3. Il ressort des pièces du dossier que la parcelle à diviser en quatre lots est bordée par la voie communale n° 6 au sud-est, et la route départementale n° 396 au sud-ouest et que ces deux voies se rejoignent à son angle sud. Les lots n° 3 et 4 disposent d’un accès à la voie communale n° 6 tandis que le projet prévoit un accès de chacun des lots n° 1 et 2 à la route départementale. Ces deux derniers accès sont implantés à une cinquantaine de mètres du croisement formé par les deux voies précédemment mentionnées, et permettent d’accéder à la voie départementale par son accotement nord. La commune fait valoir que cette disposition des lieux présente un caractère dangereux compte tenu à la fois de la visibilité limitée à gauche pour les véhicules sortant des lots n° 1 et 2, et de la faible distance laissée aux véhicules empruntant la voie départementale pour réagir à la présence d’un véhicule quittant les deux accès projetés pour s’engager sur la voie départementale. Toutefois, il ressort des pièces du dossier qu’à une distance identique du croisement, l’impasse de Laorique dessert sept maisons et permet à leurs occupants d’accéder à la voie départementale par son accotement sud. En outre, la maison construite sur la parcelle cadastrée section E n° 481 possède un accès à cette même voie alors qu’elle se situe à moins de quinze mètres du même croisement. Enfin, la carte d’accidentologie routière dans les Landes ne fait état d’aucun accident léger, grave ou mortel sur cette route départementale et la vitesse de circulation y est limitée à 50 km/h au droit des accès projetés qui sont situés en agglomération. Par suite, en se fondant sur le motif tiré de ce que le projet de lotissement en cause méconnaîtrait les dispositions de l’article R. 111-5 du code de l’urbanisme pour délivrer un certificat d’urbanisme négatif, la maire de Pujo-le-Plan a entaché sa décision d’une erreur d’appréciation.
4. Il résulte de ce qui précède que le certificat d’urbanisme négatif du 31 mars 2022 doit être annulé.
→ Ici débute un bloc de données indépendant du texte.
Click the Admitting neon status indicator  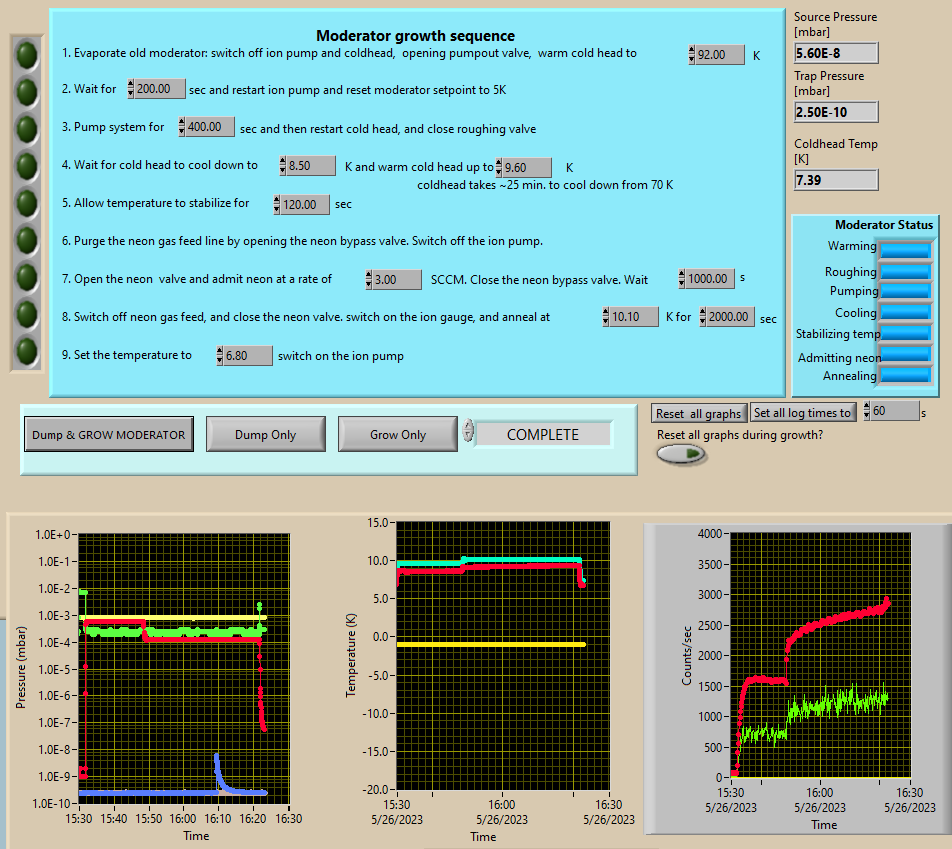click(905, 354)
Sur les frais liés au litige :
5. Les consorts C et autres n’ayant pas la qualité de partie perdante, les dispositions de l’article L. 761-1 du code de justice administrative font obstacle à ce que soit mise à leur charge le paiement des frais exposés par la commune de Pujo-le-Plan et non compris dans les dépens.
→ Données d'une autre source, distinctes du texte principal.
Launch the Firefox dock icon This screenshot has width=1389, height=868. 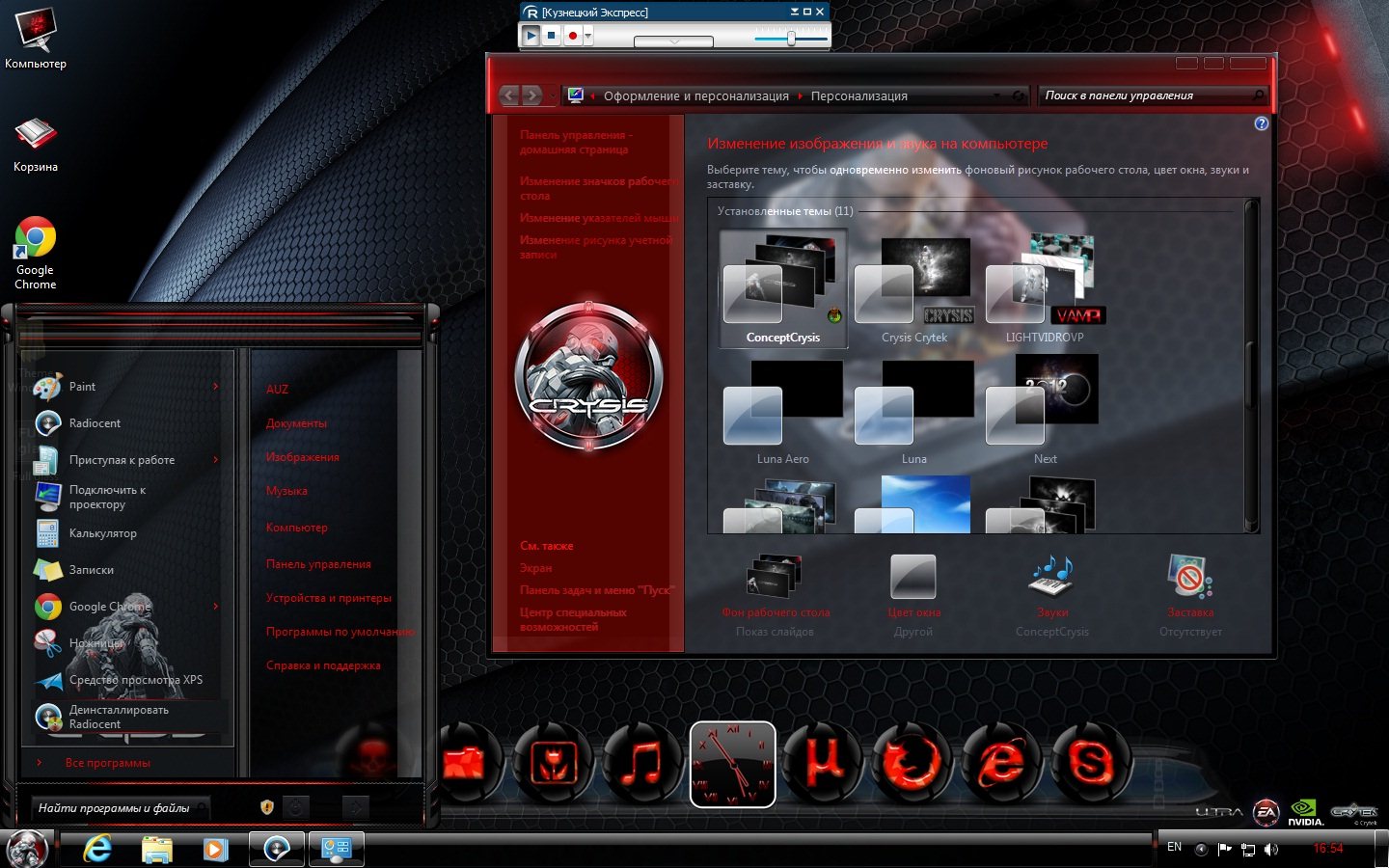912,764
6. Dans les circonstances de l’espèce, il y a lieu de mettre à la charge de la commune de Pujo-le-Plan une somme de 1 500 euros au titre des frais exposés par les consorts C et autres et non compris dans les dépens.
D E C I D E :
Article 1er : Le certificat d’urbanisme négatif du 31 mars 2022 est annulé.
Article 2 : La commune de Pujo-le-Plan versera à M. D C, M. E C, Mme A B veuve C et à la SARL Ectaur Expert la somme de 1 500 euros (mille cinq cents euros), en application des dispositions de l’article L. 761-1 du code de justice administrative.
Article 3 : La présente décision sera notifiée à M. D C et à la commune de Pujo-le-Plan.
Délibéré après l’audience du 16 octobre 2024, à laquelle siégeaient :
Mme Madelaigue, présidente,
M. Rousseau, premier conseiller,
Mme Foulon, conseillère.
Rendue publique par mise à disposition au greffe le 30 octobre 2024.
Le rapporteur,
S. ROUSSEAU
La présidente,
F. MADELAIGUE La greffière,
S. SEGUELA
La République mande et ordonne à la préfète des Landes, en ce qui la concerne ou à tous commissaires de justice à ce requis en ce qui concerne les voies de droit commun, contre les parties privées, de pourvoir à l’exécution du présent jugement.